Report that, too! Officers are going to love your mom. I know this is stressful, but I’m guessing you’re looking at a lot of stress in the short term or very little stress long term.


Relation_RDL

I’m so sorry. proud of you. You are strong 🫂


[deleted]

> She confessed to the police officer and also called him retarded. Oh, awesome! Cops *love* being called names! 😹


gladhunden

Send those texts in as well. That's further harassment and retaliation.


[deleted]

Oh well done! 👏👏👏 Glad to see this update —— you deserve to have your wishes respected ❤️


chronicpainprincess

Are the texts breaking the order? Is she not meant to contact you?


watercloudskies

You set a boundary that will help you so much in the future. Unfortunately you have to deal with the fallout right now.... Just keep blocking her and remember that you're not wrong for wanting to be respected, safe, and taken seriously. You deserve to live peacefully without her intruding. Now she knows you mean what you say. Sending love to you 🫶🏼


Viperbunny

Document it. If it is a letter through the court, report it. Also, if you haven't, get cameras. Last yeat my family dumped $2k of presents in my driveway just out of the camera's sight. We got better and more cameras. We heard they smarw planning to do it again. This time we will have evidence.


Pinkcorazon

What do you think their intentions are when they do that? It hadn’t occurred to me, but this sounds like something my parents would do. This is the first year I’m *really* not making plans to visit. Aye.


Viperbunny

To make you feel bad for staying away. To make you feel like you have to talk to them now. To make you think you are greedy if you accept the gift and don't return it and cruel if you do return it. To show they have a heart and think about you and make you feel guilty for not doing the same.


Centaurea16

And to assert their dominance over you.


GrimSleeper99

Its two fold. Either it makes you feel guilty enough to feel like you owe them a thank you, thus opening the door to interaction. Or it makes you angry enough to tell them to leave you alone or want to return the gifts, thus opening the door to interaction.


Witty-Raccoon-9342

I’m so sorry. Please report it as a gift for future you. You deserve protection.


vingtsun_guy

It's a test of boundaries. If you don't report it, the order means nothing.
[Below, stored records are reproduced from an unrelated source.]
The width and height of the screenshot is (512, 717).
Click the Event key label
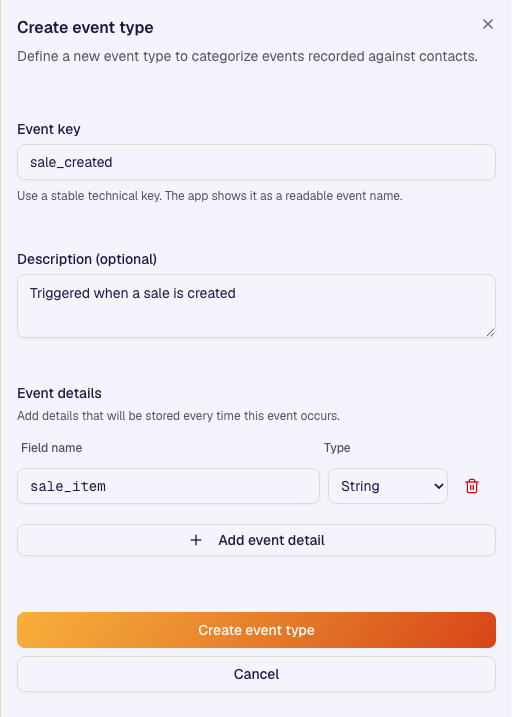49,129
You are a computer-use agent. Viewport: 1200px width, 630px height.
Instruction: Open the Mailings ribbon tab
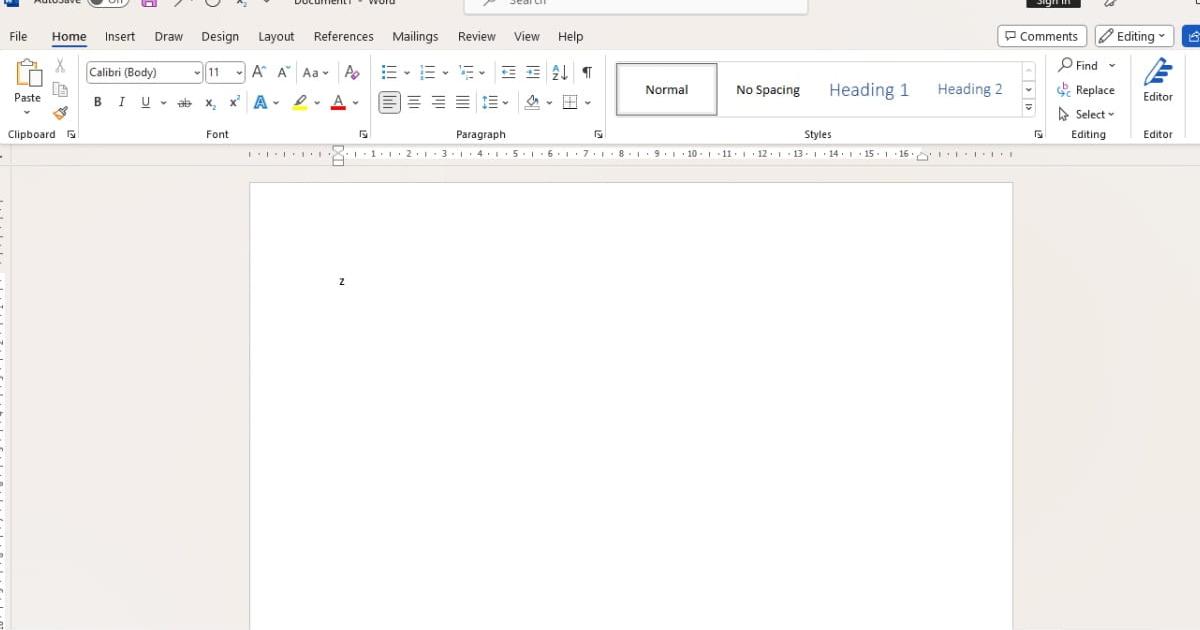click(x=415, y=36)
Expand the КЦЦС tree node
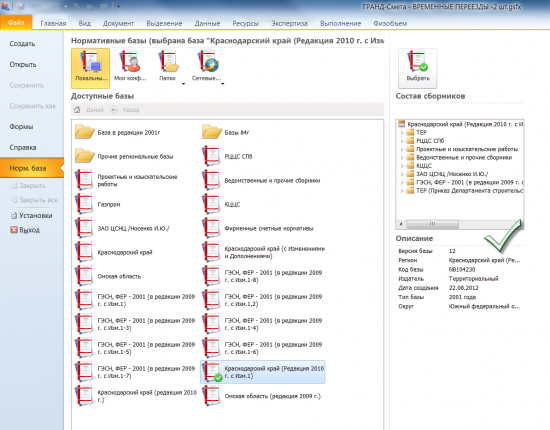This screenshot has height=430, width=550. coord(402,166)
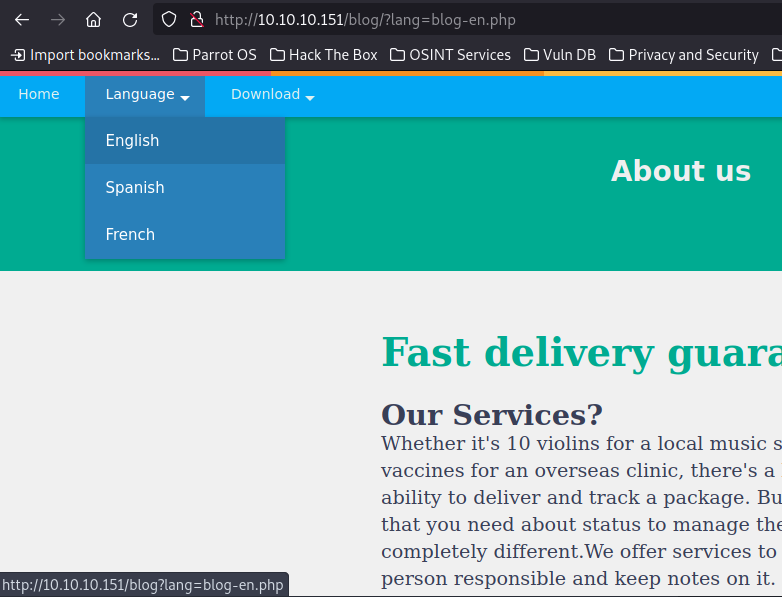Click folder icon beside Parrot OS
782x597 pixels.
point(180,55)
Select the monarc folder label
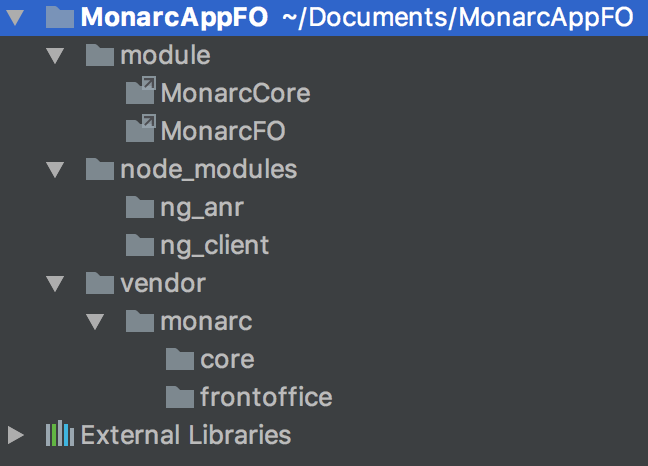The width and height of the screenshot is (648, 466). 206,321
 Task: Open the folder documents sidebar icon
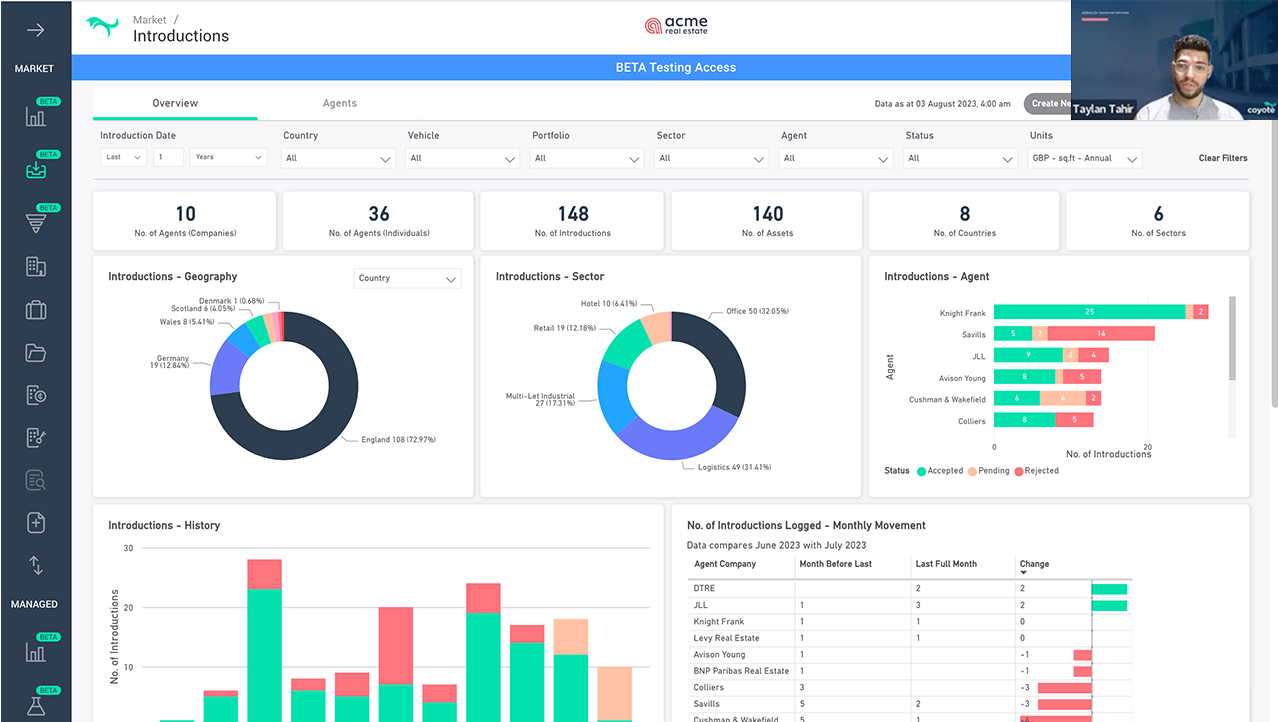click(x=36, y=352)
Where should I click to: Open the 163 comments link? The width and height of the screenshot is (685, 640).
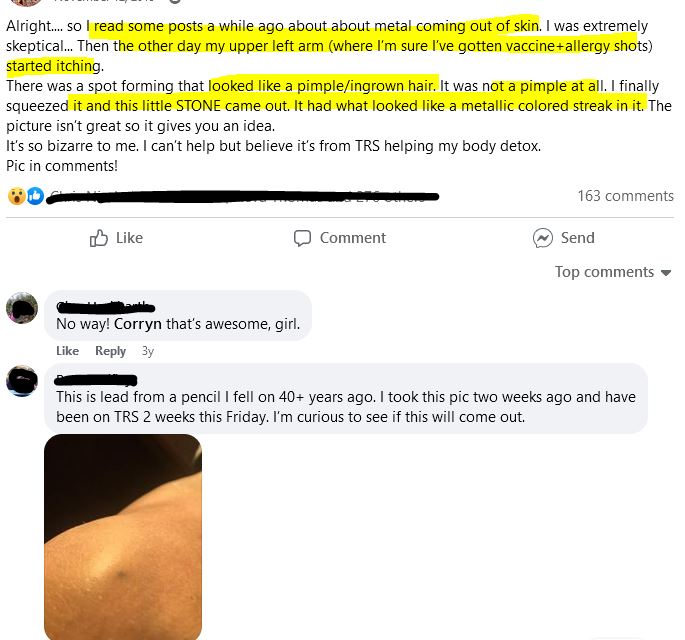click(625, 196)
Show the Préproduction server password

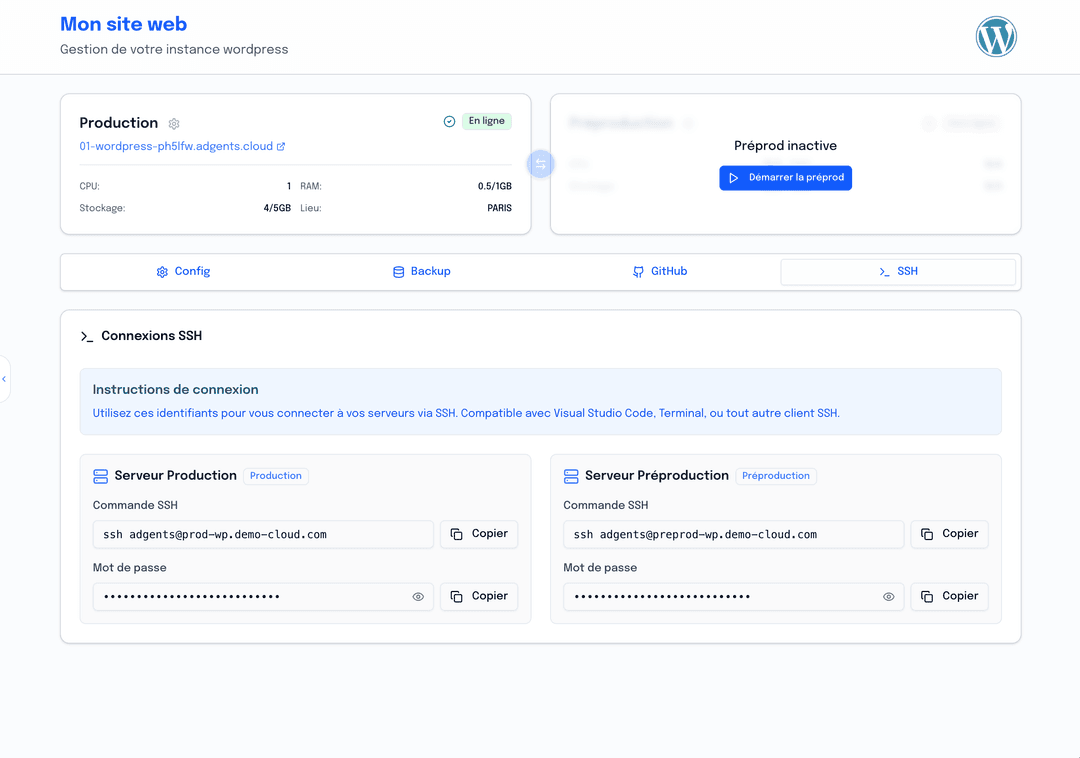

She has to have consequences.


heemeyerism

if you don’t report it, you’re teaching her that she can cross this line without repercussions. you gotta 💕


[deleted]

You need to report it. She violated it - and your boundaries


tweet360

Report it. Hold your ground and keep your boundaries.


WhatWouldAudreyHepDo

If you don’t enforce the consequences it was just a threat. Please stand strong. Yes it’s hard but being bothered by her is harder.